4. Don’t lose sight of your own goals

It is important for a man to know that his partner has her own goals or dreams that she wants to achieve. When you’re dating, this is something that forms a fundamental part of the foundation of the relationship. You talk about what you want to achieve in life, what you would do if you ‘won a million bucks’, and where you want to be in 20 years’ time.

Sometimes we lose sight of these goals – through various things like stress, the responsibilities of kids and careers, and we stop dreaming. We spend too much time trying to help others achieve their goals that we end up not having any of our own.

Men can feel smothered by this. They often describe their partner as ‘too needy’ because she adopts his goals as her own. This can be frightening as they feel like they are her life, and they don’t want to fail. If he’s happy, she’s happy. If he’s unhappy, she’s unhappy. This is not a balanced relationship.

Don’t let him become your oxygen. Don’t ‘die’ if he’s not there 24/7. In order to be happy, you need to be able to function on your own, and to pursue your own goals. This does not mean that you shouldn’t support each other as much as you can. It just means that you should also maintain an element of personal growth within the relationship, and strive to achieve personal goals as well as relationship goals.
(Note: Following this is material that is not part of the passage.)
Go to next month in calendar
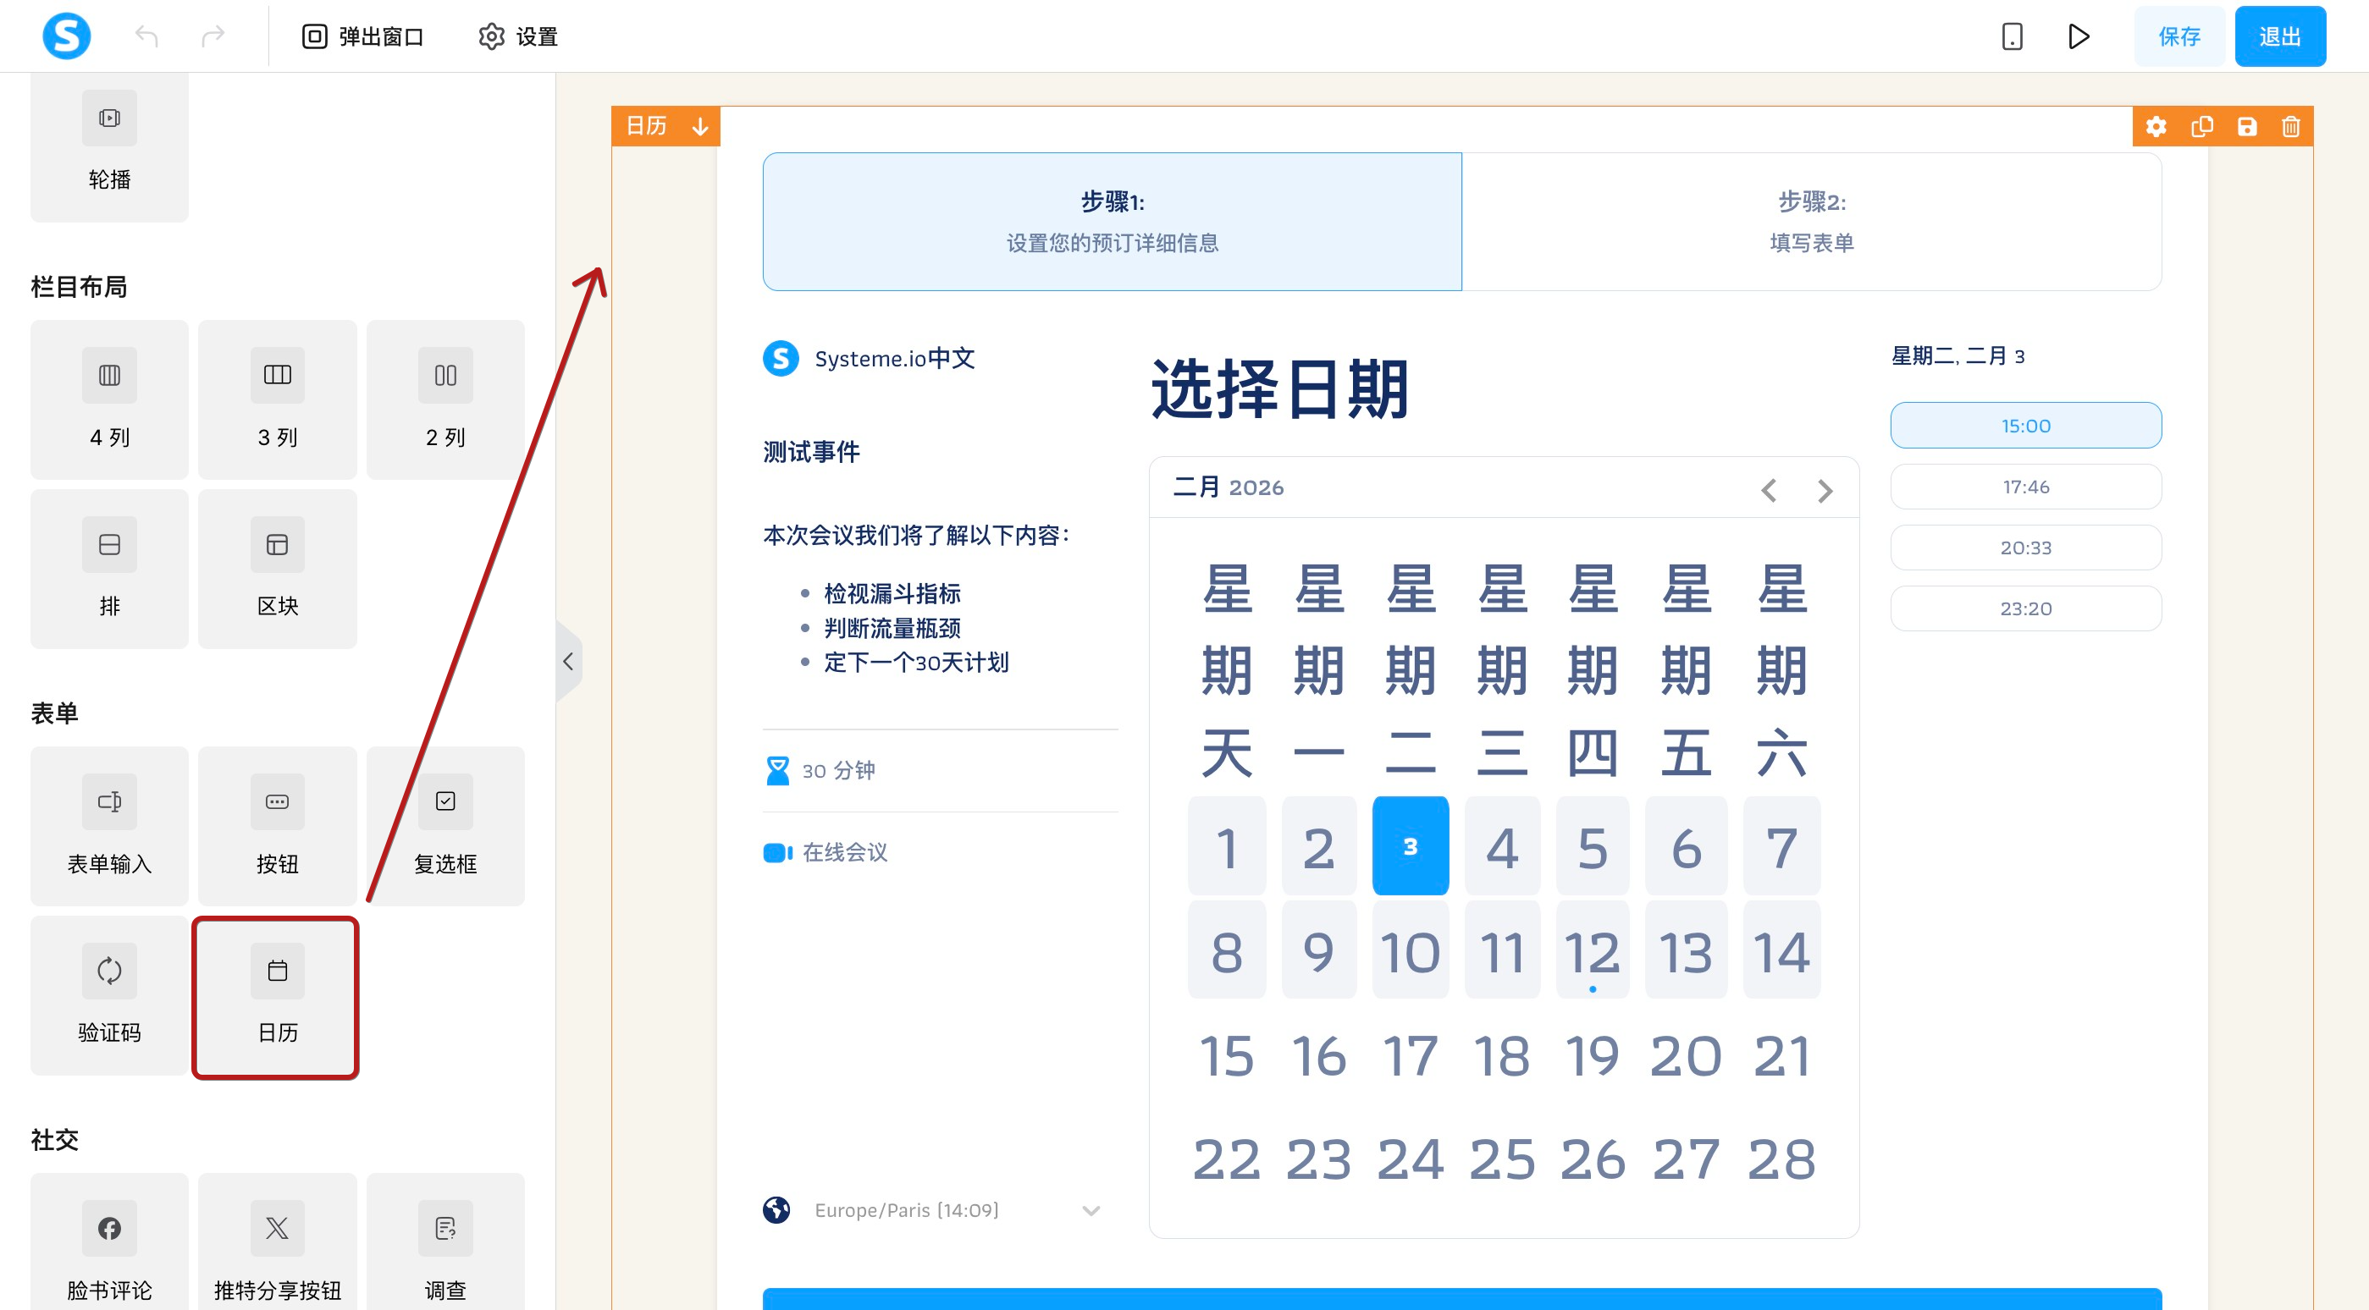click(x=1825, y=490)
5. Don’t gossip about your relationship and sex life

When I’m counselling couples and an issue pops up, one of the first questions men ask is “Who else did you tell?” Women often share very personal and intimate details about their relationship with friends. This makes their partner feel insecure and belittled…

For example, if your man experiences an episode of erectile dysfunction, don’t go and tell all your friends at book club. Keep it between you and him, and if you need help, seek information from a professional like your GP or a clinical sexologist where you know that the information will be kept confidential.

This goes both ways. What happens in the bedroom should stay in the bedroom. Men should respect their partner and not talk about their private sex lives with their friends.

6. Don’t ask his opinion if you don’t really want it

I am guilty here… I will often ask my husband what he thinks of a new outfit, or a new haircut and then get upset when he doesn’t say exactly what I want him to say. I see his answer as criticism instead of honesty.

He usually responds, “You asked me to be honest and I gave you my opinion.”

It is important for your partner not to be afraid to express himself in front of you. He needs to know his opinions are appreciated and valid, and that he’s not going to be shouted at just for saying something that differs from what you expected.

This can end up in him bottling away his opinions and just turning ‘off’ emotionally, which is not healthy for the relationship.

Accept that you may have different ideas and opinions about things, and if they aren’t part of your fundamental belief and value system, then they probably aren’t worth fighting over.